- [PROBLEM TO WORK ON]:
Using the records below, quote only the span that opens with the line containing "The width and" and closes with the line containing "Click the Name column header", exactly and inclusively.

- [EXTRACTED RECORDS]:

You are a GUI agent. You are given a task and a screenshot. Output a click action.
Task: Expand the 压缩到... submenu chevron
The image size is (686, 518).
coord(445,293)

---

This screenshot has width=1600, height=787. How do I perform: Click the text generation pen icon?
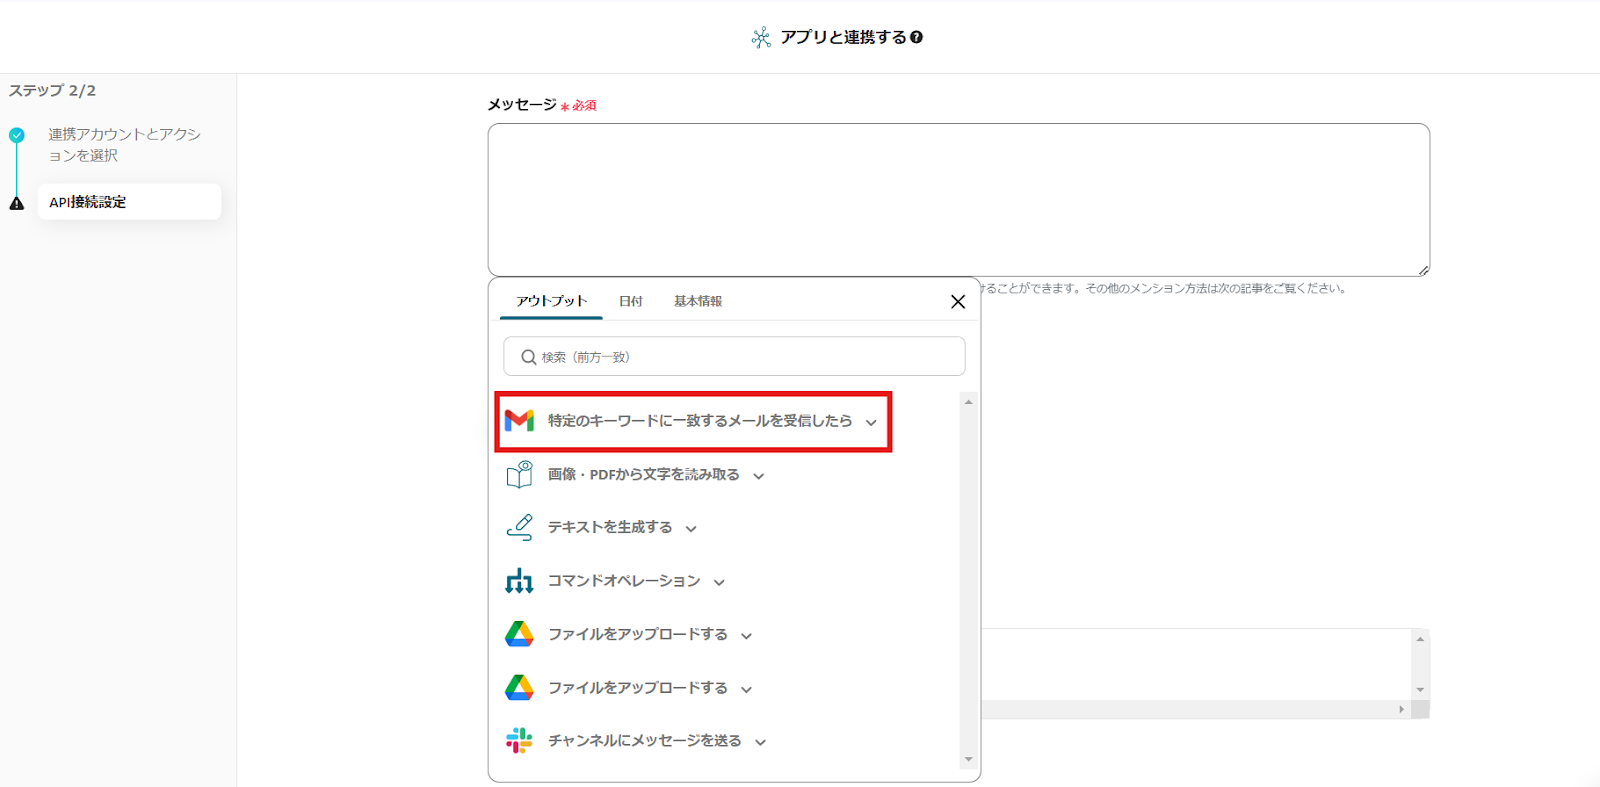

==

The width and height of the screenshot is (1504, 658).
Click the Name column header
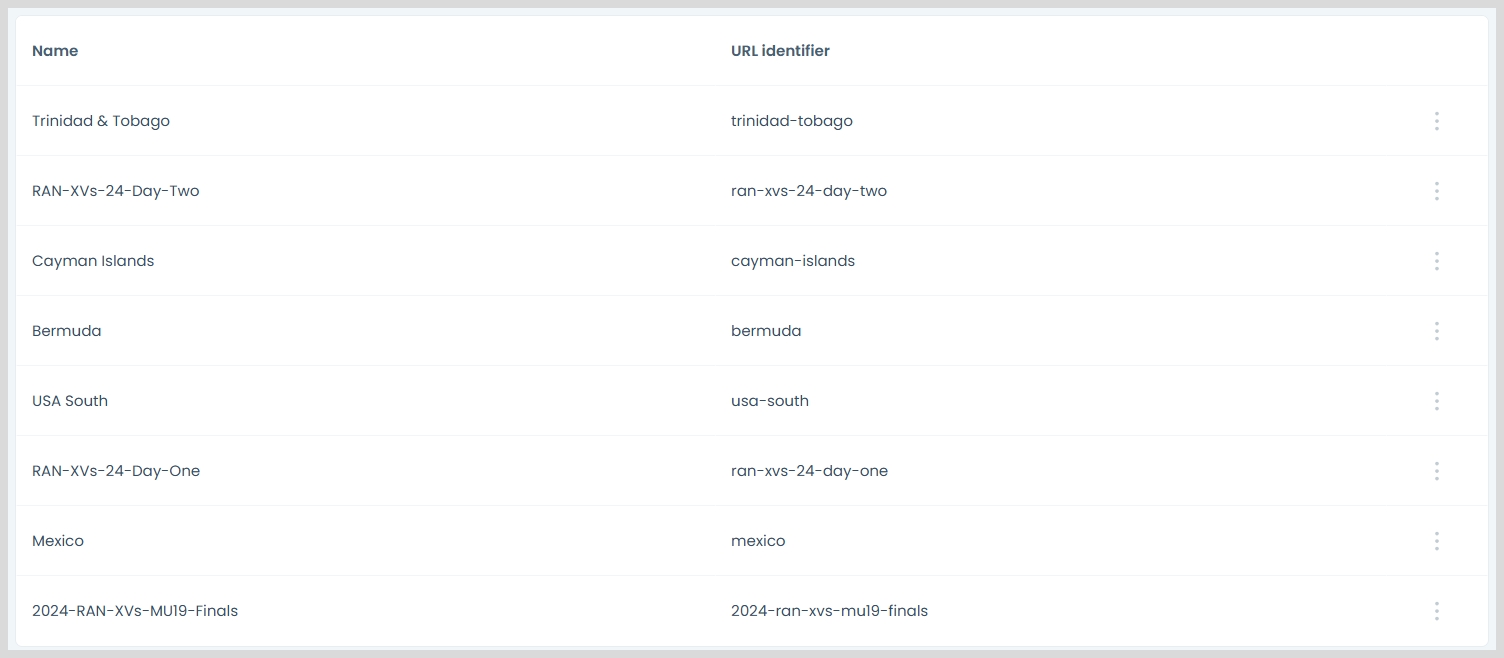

- [TASK RESPONSE]:
The width and height of the screenshot is (1504, 658).
Click the Name column header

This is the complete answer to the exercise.